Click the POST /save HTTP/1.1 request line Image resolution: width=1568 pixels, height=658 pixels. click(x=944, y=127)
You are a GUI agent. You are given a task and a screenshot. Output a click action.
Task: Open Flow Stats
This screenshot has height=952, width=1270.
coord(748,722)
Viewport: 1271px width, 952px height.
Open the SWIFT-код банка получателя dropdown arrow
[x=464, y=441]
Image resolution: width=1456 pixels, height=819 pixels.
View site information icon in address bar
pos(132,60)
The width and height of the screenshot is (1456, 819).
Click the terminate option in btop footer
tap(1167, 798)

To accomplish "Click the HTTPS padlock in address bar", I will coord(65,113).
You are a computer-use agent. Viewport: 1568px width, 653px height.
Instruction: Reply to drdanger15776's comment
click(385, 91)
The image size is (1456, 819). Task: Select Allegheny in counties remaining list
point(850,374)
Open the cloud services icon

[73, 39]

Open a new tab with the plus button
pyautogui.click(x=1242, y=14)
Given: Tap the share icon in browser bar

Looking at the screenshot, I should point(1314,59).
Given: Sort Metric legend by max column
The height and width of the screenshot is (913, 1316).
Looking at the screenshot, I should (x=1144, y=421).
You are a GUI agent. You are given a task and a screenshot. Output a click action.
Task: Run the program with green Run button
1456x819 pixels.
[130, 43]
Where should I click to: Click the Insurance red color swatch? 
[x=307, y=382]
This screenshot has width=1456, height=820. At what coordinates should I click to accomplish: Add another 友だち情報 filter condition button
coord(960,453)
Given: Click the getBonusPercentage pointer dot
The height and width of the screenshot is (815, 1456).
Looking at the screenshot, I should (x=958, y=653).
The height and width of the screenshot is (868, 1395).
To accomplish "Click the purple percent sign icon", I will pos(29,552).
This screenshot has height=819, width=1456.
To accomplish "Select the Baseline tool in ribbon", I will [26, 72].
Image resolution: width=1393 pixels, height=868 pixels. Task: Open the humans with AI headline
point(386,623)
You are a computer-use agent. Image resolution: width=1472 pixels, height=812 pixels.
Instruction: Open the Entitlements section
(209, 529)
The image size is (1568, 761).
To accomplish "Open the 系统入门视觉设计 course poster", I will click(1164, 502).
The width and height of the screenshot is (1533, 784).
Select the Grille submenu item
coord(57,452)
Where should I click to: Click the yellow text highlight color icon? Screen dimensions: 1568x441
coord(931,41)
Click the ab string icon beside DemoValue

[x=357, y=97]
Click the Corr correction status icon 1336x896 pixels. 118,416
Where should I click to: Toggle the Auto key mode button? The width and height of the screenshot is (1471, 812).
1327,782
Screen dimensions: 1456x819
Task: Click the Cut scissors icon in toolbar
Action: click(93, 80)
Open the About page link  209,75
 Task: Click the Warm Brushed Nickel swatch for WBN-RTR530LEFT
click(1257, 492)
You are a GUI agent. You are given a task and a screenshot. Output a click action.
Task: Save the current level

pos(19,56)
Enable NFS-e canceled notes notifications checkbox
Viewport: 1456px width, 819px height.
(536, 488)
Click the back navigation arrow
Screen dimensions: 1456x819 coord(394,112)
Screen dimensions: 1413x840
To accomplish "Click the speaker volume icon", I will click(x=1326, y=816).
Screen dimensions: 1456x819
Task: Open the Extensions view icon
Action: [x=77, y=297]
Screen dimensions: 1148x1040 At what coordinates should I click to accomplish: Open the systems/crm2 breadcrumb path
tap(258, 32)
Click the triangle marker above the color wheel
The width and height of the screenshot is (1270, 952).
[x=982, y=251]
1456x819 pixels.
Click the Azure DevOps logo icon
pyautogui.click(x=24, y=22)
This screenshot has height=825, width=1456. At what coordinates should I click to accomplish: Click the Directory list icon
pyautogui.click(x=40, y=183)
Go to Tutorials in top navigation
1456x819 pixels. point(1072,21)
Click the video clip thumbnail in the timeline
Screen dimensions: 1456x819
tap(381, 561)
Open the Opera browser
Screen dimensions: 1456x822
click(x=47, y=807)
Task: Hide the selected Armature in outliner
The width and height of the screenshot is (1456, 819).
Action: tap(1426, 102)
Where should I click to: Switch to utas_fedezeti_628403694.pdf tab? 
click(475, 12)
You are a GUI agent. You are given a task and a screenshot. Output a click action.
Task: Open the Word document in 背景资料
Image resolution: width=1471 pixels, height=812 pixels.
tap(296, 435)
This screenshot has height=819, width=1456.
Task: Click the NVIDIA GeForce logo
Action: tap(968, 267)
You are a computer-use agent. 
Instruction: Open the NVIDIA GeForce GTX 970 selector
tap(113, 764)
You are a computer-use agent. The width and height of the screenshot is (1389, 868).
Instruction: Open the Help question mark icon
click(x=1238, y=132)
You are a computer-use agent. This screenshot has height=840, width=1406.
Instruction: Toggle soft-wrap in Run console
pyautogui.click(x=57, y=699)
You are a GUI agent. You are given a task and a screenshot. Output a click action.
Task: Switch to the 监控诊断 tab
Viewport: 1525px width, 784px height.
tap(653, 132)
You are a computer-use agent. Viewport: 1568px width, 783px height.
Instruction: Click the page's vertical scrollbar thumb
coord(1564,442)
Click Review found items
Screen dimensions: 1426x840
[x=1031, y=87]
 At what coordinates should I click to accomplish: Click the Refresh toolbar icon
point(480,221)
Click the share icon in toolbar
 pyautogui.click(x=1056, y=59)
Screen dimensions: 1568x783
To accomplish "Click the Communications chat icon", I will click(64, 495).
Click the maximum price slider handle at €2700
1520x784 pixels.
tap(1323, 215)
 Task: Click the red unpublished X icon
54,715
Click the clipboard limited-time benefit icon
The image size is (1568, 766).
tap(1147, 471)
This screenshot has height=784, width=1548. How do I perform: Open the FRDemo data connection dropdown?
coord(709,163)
-----
_Your goal_
Repeat every line of the listing without a single difference.

_Response to this exercise_
Click the POST /save HTTP/1.1 request line Image resolution: width=1568 pixels, height=658 pixels. click(x=944, y=127)
You are a GUI agent. You are given a task and a screenshot. Output a click action.
Task: Open Flow Stats
This screenshot has height=952, width=1270.
coord(748,722)
Viewport: 1271px width, 952px height.
Open the SWIFT-код банка получателя dropdown arrow
[x=464, y=441]
Image resolution: width=1456 pixels, height=819 pixels.
View site information icon in address bar
pos(132,60)
The width and height of the screenshot is (1456, 819).
Click the terminate option in btop footer
tap(1167, 798)

To accomplish "Click the HTTPS padlock in address bar", I will coord(65,113).
You are a computer-use agent. Viewport: 1568px width, 653px height.
Instruction: Reply to drdanger15776's comment
click(385, 91)
The image size is (1456, 819). Task: Select Allegheny in counties remaining list
point(850,374)
Open the cloud services icon

[73, 39]

Open a new tab with the plus button
pyautogui.click(x=1242, y=14)
Given: Tap the share icon in browser bar

Looking at the screenshot, I should point(1314,59).
Given: Sort Metric legend by max column
The height and width of the screenshot is (913, 1316).
Looking at the screenshot, I should (x=1144, y=421).
You are a GUI agent. You are given a task and a screenshot. Output a click action.
Task: Run the program with green Run button
1456x819 pixels.
[130, 43]
Where should I click to: Click the Insurance red color swatch? 
[x=307, y=382]
This screenshot has width=1456, height=820. At what coordinates should I click to accomplish: Add another 友だち情報 filter condition button
coord(960,453)
Given: Click the getBonusPercentage pointer dot
The height and width of the screenshot is (815, 1456).
Looking at the screenshot, I should (x=958, y=653).
The height and width of the screenshot is (868, 1395).
To accomplish "Click the purple percent sign icon", I will pos(29,552).
This screenshot has height=819, width=1456.
To accomplish "Select the Baseline tool in ribbon", I will [26, 72].
Image resolution: width=1393 pixels, height=868 pixels. Task: Open the humans with AI headline
point(386,623)
You are a computer-use agent. Image resolution: width=1472 pixels, height=812 pixels.
Instruction: Open the Entitlements section
(209, 529)
The image size is (1568, 761).
To accomplish "Open the 系统入门视觉设计 course poster", I will click(1164, 502).
The width and height of the screenshot is (1533, 784).
Select the Grille submenu item
coord(57,452)
Where should I click to: Click the yellow text highlight color icon? Screen dimensions: 1568x441
coord(931,41)
Click the ab string icon beside DemoValue

[x=357, y=97]
Click the Corr correction status icon 1336x896 pixels. 118,416
Where should I click to: Toggle the Auto key mode button? The width and height of the screenshot is (1471, 812).
1327,782
Screen dimensions: 1456x819
Task: Click the Cut scissors icon in toolbar
Action: click(93, 80)
Open the About page link  209,75
 Task: Click the Warm Brushed Nickel swatch for WBN-RTR530LEFT
click(1257, 492)
You are a GUI agent. You are given a task and a screenshot. Output a click action.
Task: Save the current level

pos(19,56)
Enable NFS-e canceled notes notifications checkbox
Viewport: 1456px width, 819px height.
(536, 488)
Click the back navigation arrow
Screen dimensions: 1456x819 coord(394,112)
Screen dimensions: 1413x840
To accomplish "Click the speaker volume icon", I will click(x=1326, y=816).
Screen dimensions: 1456x819
Task: Open the Extensions view icon
Action: [x=77, y=297]
Screen dimensions: 1148x1040 At what coordinates should I click to accomplish: Open the systems/crm2 breadcrumb path
tap(258, 32)
Click the triangle marker above the color wheel
The width and height of the screenshot is (1270, 952).
[x=982, y=251]
1456x819 pixels.
Click the Azure DevOps logo icon
pyautogui.click(x=24, y=22)
This screenshot has height=825, width=1456. At what coordinates should I click to accomplish: Click the Directory list icon
pyautogui.click(x=40, y=183)
Go to Tutorials in top navigation
1456x819 pixels. point(1072,21)
Click the video clip thumbnail in the timeline
Screen dimensions: 1456x819
tap(381, 561)
Open the Opera browser
Screen dimensions: 1456x822
click(x=47, y=807)
Task: Hide the selected Armature in outliner
The width and height of the screenshot is (1456, 819).
Action: tap(1426, 102)
Where should I click to: Switch to utas_fedezeti_628403694.pdf tab? 
click(475, 12)
You are a GUI agent. You are given a task and a screenshot. Output a click action.
Task: Open the Word document in 背景资料
Image resolution: width=1471 pixels, height=812 pixels.
tap(296, 435)
This screenshot has height=819, width=1456.
Task: Click the NVIDIA GeForce logo
Action: tap(968, 267)
You are a computer-use agent. 
Instruction: Open the NVIDIA GeForce GTX 970 selector
tap(113, 764)
You are a computer-use agent. The width and height of the screenshot is (1389, 868).
Instruction: Open the Help question mark icon
click(x=1238, y=132)
You are a computer-use agent. This screenshot has height=840, width=1406.
Instruction: Toggle soft-wrap in Run console
pyautogui.click(x=57, y=699)
You are a GUI agent. You are given a task and a screenshot. Output a click action.
Task: Switch to the 监控诊断 tab
Viewport: 1525px width, 784px height.
tap(653, 132)
You are a computer-use agent. Viewport: 1568px width, 783px height.
Instruction: Click the page's vertical scrollbar thumb
coord(1564,442)
Click Review found items
Screen dimensions: 1426x840
[x=1031, y=87]
 At what coordinates should I click to accomplish: Click the Refresh toolbar icon
point(480,221)
Click the share icon in toolbar
 pyautogui.click(x=1056, y=59)
Screen dimensions: 1568x783
To accomplish "Click the Communications chat icon", I will click(64, 495).
Click the maximum price slider handle at €2700
1520x784 pixels.
tap(1323, 215)
 Task: Click the red unpublished X icon
54,715
Click the clipboard limited-time benefit icon
The image size is (1568, 766).
tap(1147, 471)
This screenshot has height=784, width=1548. How do I perform: Open the FRDemo data connection dropdown?
coord(709,163)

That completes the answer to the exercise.